What I know about Bachelor Nation I know from UnREAL, and what I know about UnREAL is this: it’s difficult to explain. It’s a fictional show about people who are making a show that’s like The Bachelor. It’s about people who work on the set of a reality TV show and are producing the contestants and causing drama on and off camera. It’s about people trying to make something of a certain nature in a certain culture. And, most importantly, it’s accomplished the not-easy task of bringing metafiction to the general public.
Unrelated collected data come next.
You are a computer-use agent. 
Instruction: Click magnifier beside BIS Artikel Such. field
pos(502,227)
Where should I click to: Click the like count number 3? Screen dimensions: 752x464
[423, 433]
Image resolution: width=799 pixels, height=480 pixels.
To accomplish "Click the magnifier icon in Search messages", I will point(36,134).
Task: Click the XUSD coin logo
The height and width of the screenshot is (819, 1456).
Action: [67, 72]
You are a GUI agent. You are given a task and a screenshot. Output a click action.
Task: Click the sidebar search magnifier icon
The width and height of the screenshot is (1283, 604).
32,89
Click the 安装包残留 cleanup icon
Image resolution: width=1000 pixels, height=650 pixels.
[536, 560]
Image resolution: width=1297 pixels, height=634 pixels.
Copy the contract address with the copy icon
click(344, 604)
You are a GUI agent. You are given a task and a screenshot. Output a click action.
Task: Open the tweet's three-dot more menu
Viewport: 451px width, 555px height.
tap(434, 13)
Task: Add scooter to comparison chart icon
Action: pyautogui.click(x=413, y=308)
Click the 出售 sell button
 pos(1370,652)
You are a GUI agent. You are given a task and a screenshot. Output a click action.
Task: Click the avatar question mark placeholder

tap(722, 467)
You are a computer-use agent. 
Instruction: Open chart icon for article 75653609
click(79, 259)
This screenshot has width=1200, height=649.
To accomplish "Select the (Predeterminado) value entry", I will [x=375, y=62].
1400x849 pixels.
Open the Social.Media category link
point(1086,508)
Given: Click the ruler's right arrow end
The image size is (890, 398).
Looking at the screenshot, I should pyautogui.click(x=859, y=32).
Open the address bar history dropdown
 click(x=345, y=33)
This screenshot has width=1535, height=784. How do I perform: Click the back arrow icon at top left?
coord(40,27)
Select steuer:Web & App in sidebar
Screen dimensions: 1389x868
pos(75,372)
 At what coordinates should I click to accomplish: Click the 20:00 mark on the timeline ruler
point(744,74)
An interest in metafiction used to mean I pretended to legitimately like, understand, and enjoy Infinite Jest. Today, it means that not only can I ask (and try to answer) rough, tough questions about whether certain ends justify certain means (i.e. can murder, rape, libel, slander, denial, and good editing create a show with a feminist/human-empowering/true-love message?), whether form equals content (see previous question), and to what degree we can find some level of redemption when we’ve broken through our rock bottom yet again (good God Rachel how twisted can you get!? ← sentence you say every four minutes while watching UnREAL)—but I can also do so in less than an hour on the internet, without sacrificing myself to the psychological perils of the Twittersphere, and while still getting that brain-turnoff relaxation benefit that two (but not five) hours of TV gives you. That alone gives me hope, nevermind UnREAL’s overarching message that what you make matters, and how you make it matters. And, since UnREAL’s entire stakes rely on viewer numbers, which exist because of TV watchers just like you, what you watch matters, too.